Another outdoor option is the Washington Crossing Historic Park, which extends over 500 acres and preserves the site where George Washington famously crossed the Delaware River. Popular stops include Bowman’s Hill Tower, which rises 125 feet and offers a panoramic view, and the park’s visitor center, where you’ll find a replica of Emanuel Leutze’s famous painting of the crossing.
As for dining, the Salt House is an intimate, candlelit gastro pub inside an 18th-century stone building, where the four-salt deviled eggs were my appetizer of the weekend. In Lambertville, it’s hard to miss the rainbow-colored tulle that wraps Under the Moon, a Spanish-focused restaurant where I got a fat slice of quiche and a sweet watermelon gazpacho.
But I really fell for Union Coffee, a charming Lambertville cafe where rainbow-colored art in the window complemented the “Trans Rights Are Human Rights!” poster in the quirky little shop in the back. My Sunday got off to a splendid start when I paired a lavender oat milk latte with some ridiculously moist apple-pear bundt cake from Factory Girl Bake Shop in New Hope.

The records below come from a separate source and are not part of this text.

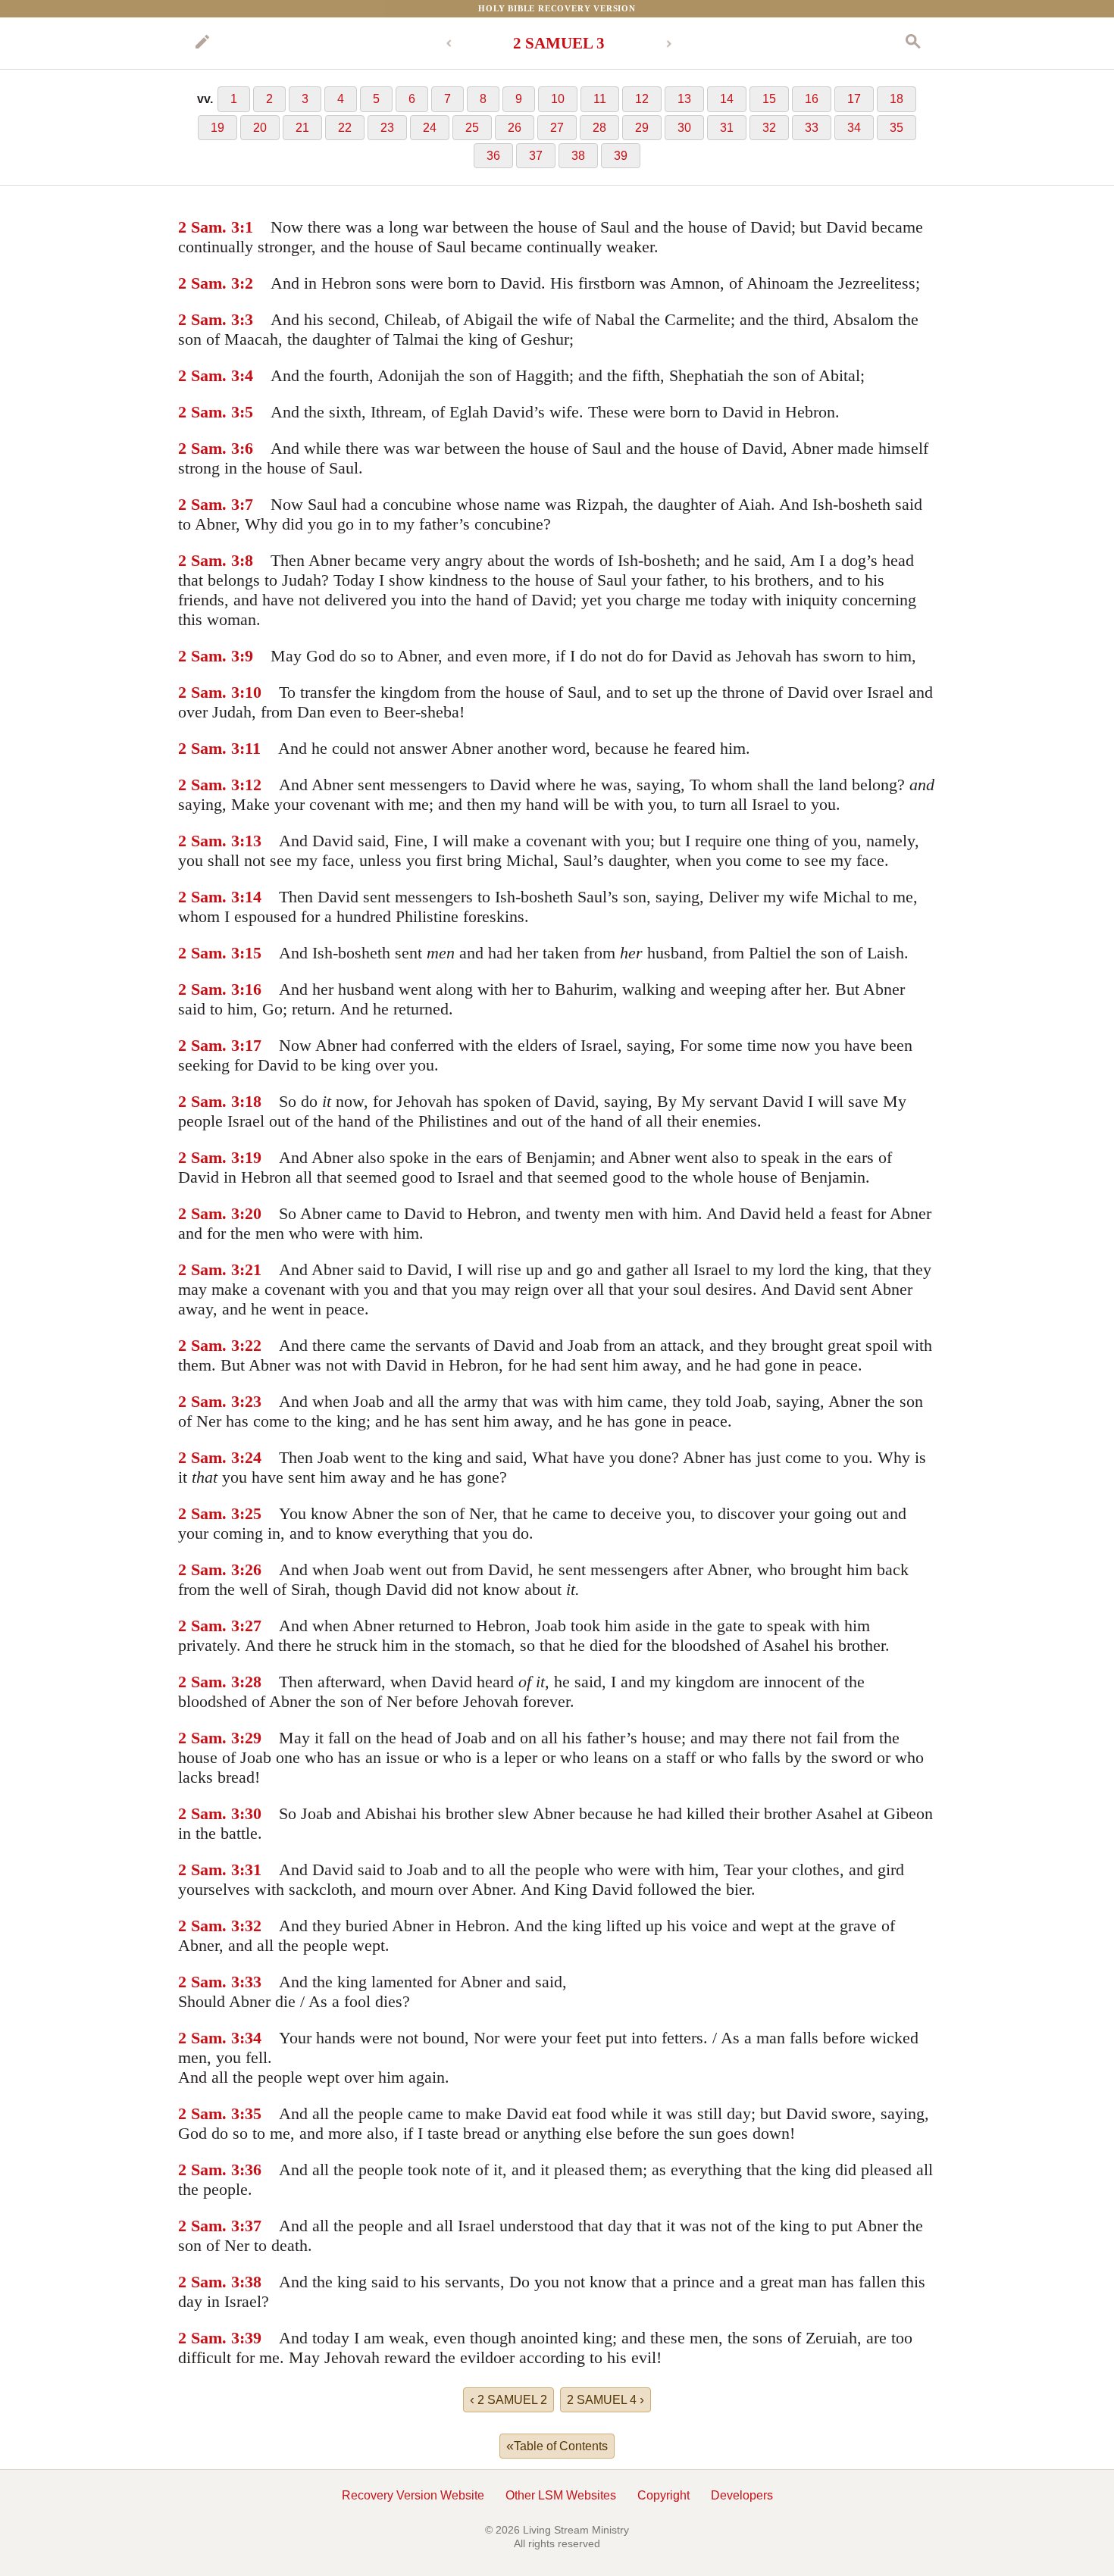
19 (217, 127)
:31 (250, 1869)
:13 (250, 840)
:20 (250, 1213)
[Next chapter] (669, 43)
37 (536, 155)
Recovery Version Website (413, 2495)
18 (896, 98)
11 (599, 98)
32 (769, 127)
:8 (246, 560)
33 (811, 127)
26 (514, 127)
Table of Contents (557, 2445)
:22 (250, 1345)
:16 (250, 989)
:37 (250, 2225)
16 (811, 98)
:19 (250, 1157)
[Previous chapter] (448, 43)
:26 (250, 1569)
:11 (250, 748)
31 (727, 127)
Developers (742, 2495)
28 (599, 127)
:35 (250, 2113)
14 (727, 98)
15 (769, 98)
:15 (250, 952)
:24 (250, 1457)
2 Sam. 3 (208, 226)
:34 (250, 2037)
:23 (250, 1401)
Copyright (663, 2495)
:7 (246, 504)
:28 (250, 1681)
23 (387, 127)
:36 (250, 2169)
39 (620, 155)
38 (578, 155)
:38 (250, 2281)
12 (642, 98)
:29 (250, 1737)
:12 (250, 784)
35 (896, 127)
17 (854, 98)
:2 (246, 283)
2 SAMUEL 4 (605, 2399)
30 (684, 127)
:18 (250, 1101)
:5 (246, 411)
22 (345, 127)
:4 (246, 375)
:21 (250, 1269)
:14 (250, 896)
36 (493, 155)
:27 (250, 1625)
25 (472, 127)
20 (260, 127)
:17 (250, 1045)
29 (642, 127)
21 (302, 127)
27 (557, 127)
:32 (250, 1925)
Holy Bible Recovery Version (557, 8)
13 (684, 98)
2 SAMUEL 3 (559, 43)
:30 (250, 1813)
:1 (246, 226)
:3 (246, 319)
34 (854, 127)
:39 (250, 2337)
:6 (246, 448)
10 (558, 98)
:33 (250, 1981)
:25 (250, 1513)
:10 (250, 692)
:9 (246, 655)
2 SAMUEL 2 (508, 2399)
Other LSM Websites (560, 2495)
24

Before I left there, I struck up a conversation with Marian Gaestel and Mary Lloyd. The two friends, both in their 60s, had just come from mass at St. John the Evangelist, which Ms. Gaestel called “a much more open Catholic church” than the one in Flemington, the “more country, conservative” New Jersey town where she lives.
“Coming down here is a breath of fresh air,” Ms. Gaestel said. “Even if you live in Flemington, coming down to Lambertville and New Hope is like going away somewhere.”
They came looking for a place to feel comfortable with like-minded people and found it. I did, too — not on a packed beach or sweaty dance floor, but in a quiet coffee shop at the corner of Union and Coryell. The Pride colors made it easy to find.